Located 60 minutes east of Portland, Sandy River has supported thousands of residents and local businesses for generations. Tributaries of the river, Still Creek and Salmon River, were once popular fly-fishing destinations. But in the second half of the 20th century, all that changed: once abundant salmon and steelhead trout populations collapsed. By the late ’90s, both species of fish were listed under the Endangered Species Act.
The decline can be traced back to a 1964 flood, the most destructive weather event recorded in the region. Authorities, eager to protect local infrastructure from future floods, channeled the waterways and stripped them of natural complexities like wood and rock — both crucial to spawning marine life.
The changes made Sandy River increasingly inhospitable to fish. As a result, today’s fish population is only 20 percent to 40 percent of its historic number. But recent research suggests that removing natural debris from the rivers is also counterproductive for flood mitigation. "Removing the roughness elements actually increases the velocity of the water," says Mark McCollister, director of Habitat Restoration at The Freshwater Trust, "and that causes greater flood risk downstream."

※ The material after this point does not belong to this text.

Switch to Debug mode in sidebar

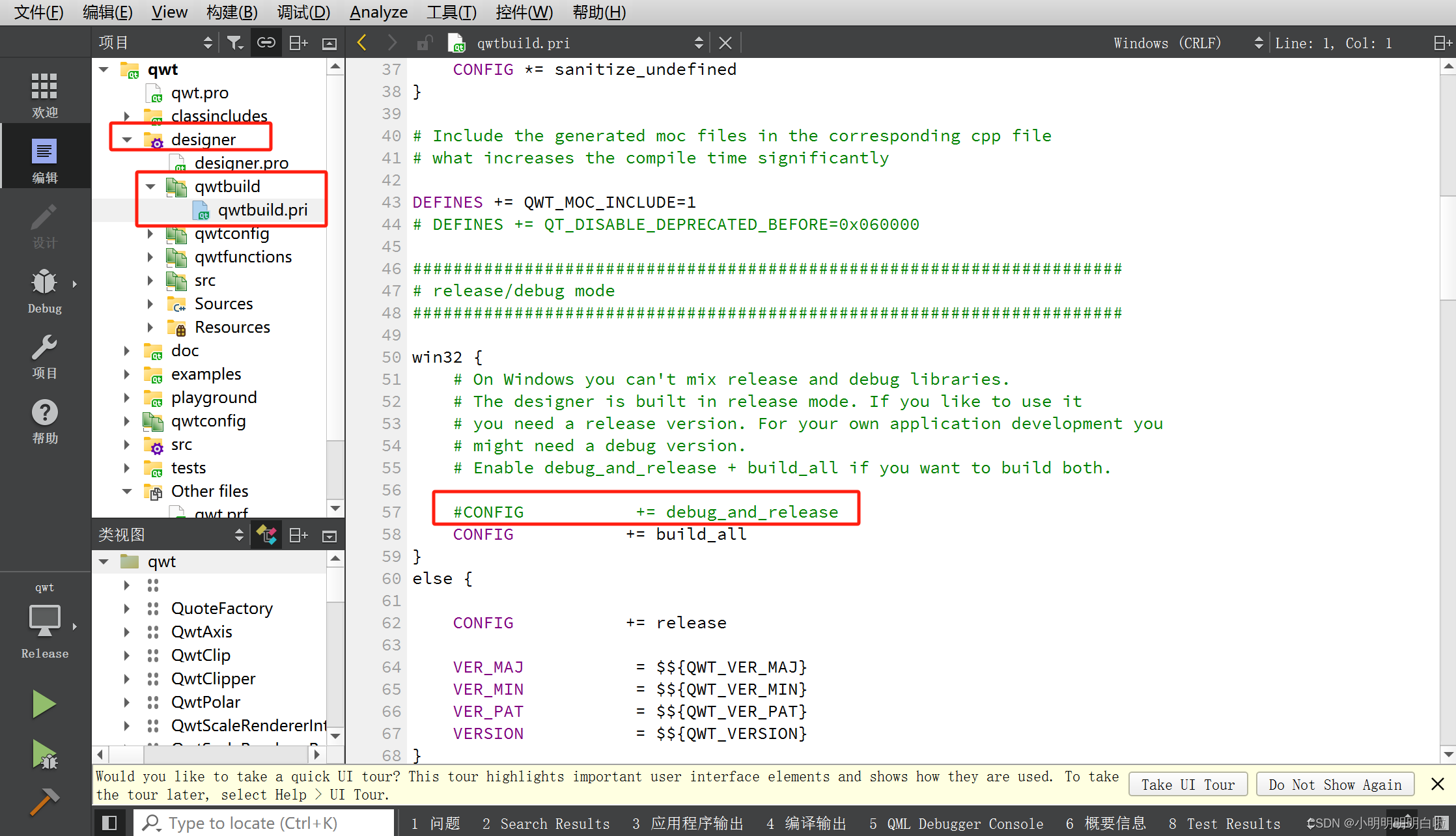[44, 291]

The Freshwater Trust is a not-for-profit organization that devises and implements plans to restore freshwater ecosystems. The organization is currently working in conjunction with the USDA Forest Service and the Bureau of Land Management to restore the Sandy River basin. To restore the rivers to their original status, the team first determines the waterways’ natural rhythm using LIDAR (laser-based, airborne mapping technology) at critical sites. Then, they coordinate efforts to recreate that rhythm, mostly by carefully downing trees into the water to create spawning pools. Over the last three years, McCollister and the team have been working patiently to map, engineer, and reintroduce natural obstacles back into Still Creek, the latest site targeted for restoration.
Planning for the entire region’s rehabilitation took 10 years — half of that time was spent on the Salmon River alone. Salmon and steelhead are returning to their native habitats, but the team’s efforts to restore the basin are ongoing. "Some people come out and say this is the most beautiful stream they’ve ever seen," says Greg Wanner, a supervisory fish biologist with the USDA Forest Service. "But looking from a fish’s eye, you see a river that needs some love."